Regression and optimal transport models for functional and surface-valued data

• Author(s): Liu, Xi
In Chapter 1, the effect of a smooth curve on a binary response is analyzed through a functional generalized linear model. The proposed method develops a novel approach under the assumption that the coefficient function $\beta(t)$ is truncated, i.e. one can expect that the curve predictor loses its influence after a timepoint in its domain. To achieve an estimate $\beta(t)$ that is simultaneously smooth and truncated, a structured variable selection method and localized B-spline expansion of $\beta(t)$ are leveraged to formulate a penalized log-likelihood function, where the nested group lasso penalty guarantees the sequential entering of B-splines and hence induces truncation in $\beta(t)$. Computationally, an optimization scheme is developed to compute the entire solution path effectively when varying the truncation tuning parameter from $\infty$ to 0. Unlike previous methods, which either directly penalized the value of the truncation point or resulted in a nonconvex optimization problem, the proposed approach utilizes a nested group lasso penalty and leads to a convex optimization problem. By expressing the nonsmooth lasso penalty in its dual formulation, it can be subsequently smoothed so that the objective function can be optimized by an accelerated gradient descent algorithm. Theoretically, the convergence rate of the estimate and consistency of the truncation point estimation are derived under suitable smoothness assumptions. The proposed method is demonstrated with an application involving the effects of blood pressure curves in patients who suffered a spontaneous intracerebral hemorrhage.
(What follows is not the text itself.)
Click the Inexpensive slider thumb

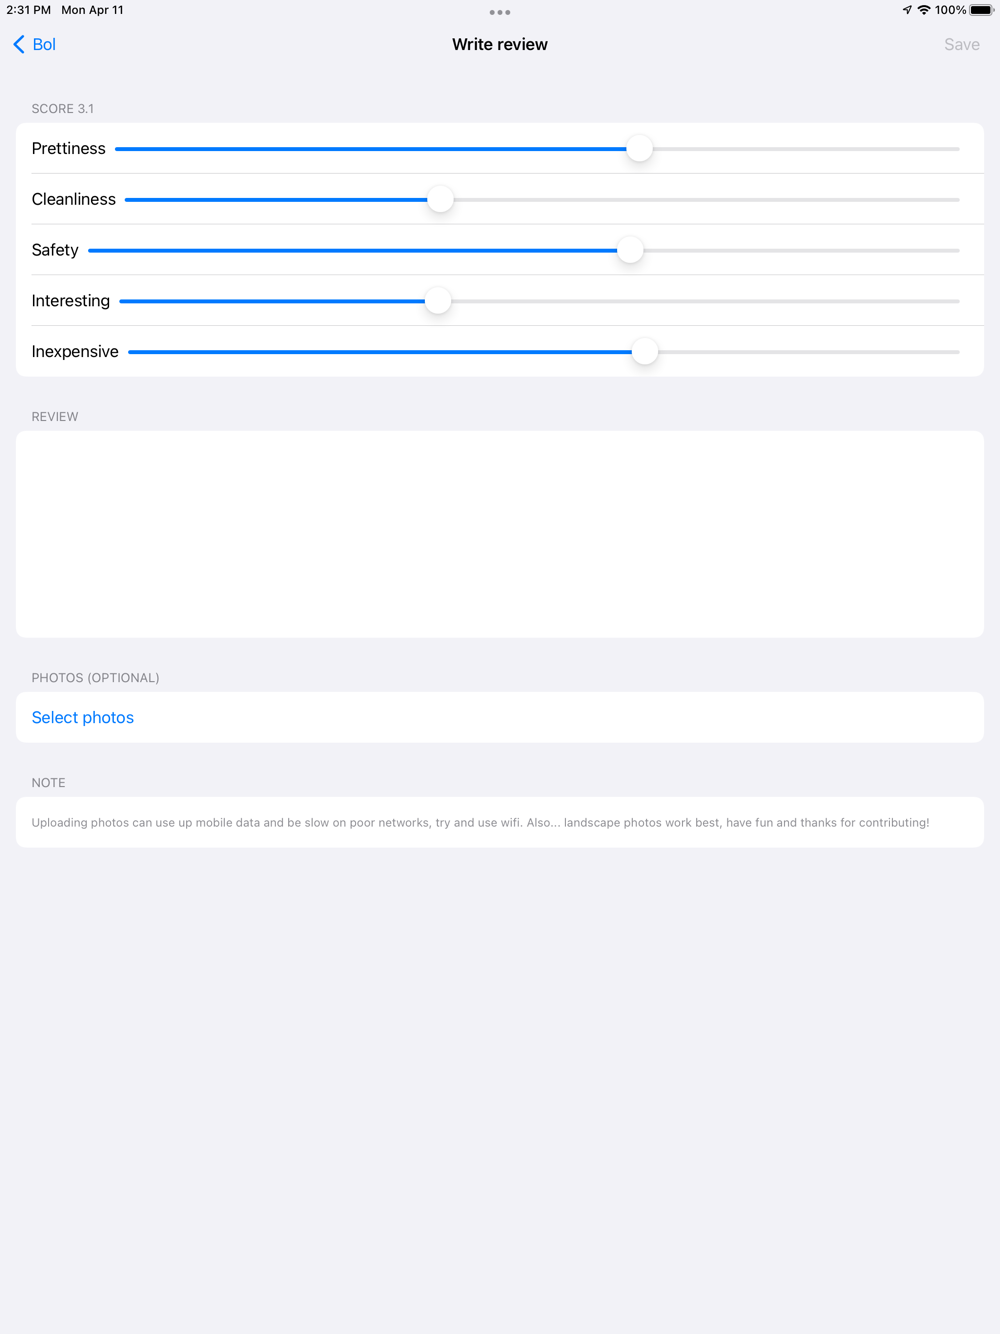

In Chapter 2, a set of computational tools is developed to perform inference for a regression model where density curves appear as functional response objects with vector predictors. For such models, inference is key to understand the importance of density-predictor relationships, and the uncertainty associated with the estimated conditional mean densities, defined as conditional Fr echet means under a suitable metric. Since the positive density curve has integral equal to one, the usual $L_p$ metric is not suitable to model density curves. Instead, using the Wasserstein geometry of optimal transport, we consider the Fr echet regression of density curve responses and develop tests for global and partial effects, as well as simultaneous confidence bands for estimated conditional mean densities. This dissertation focuses on the computational aspects of the proposed statistical inference methods. An R package was developed to promote the usage of Fr echet regression of density curve responses. The accuracy of these methods, including nominal size, power, and coverage, is assessed through simulations. Furthermore, the utility of the methodology is demonstrated via regression analysis of post-intracerebral hemorrhage hematoma densities and their associations with a set of clinical and radiological covariates.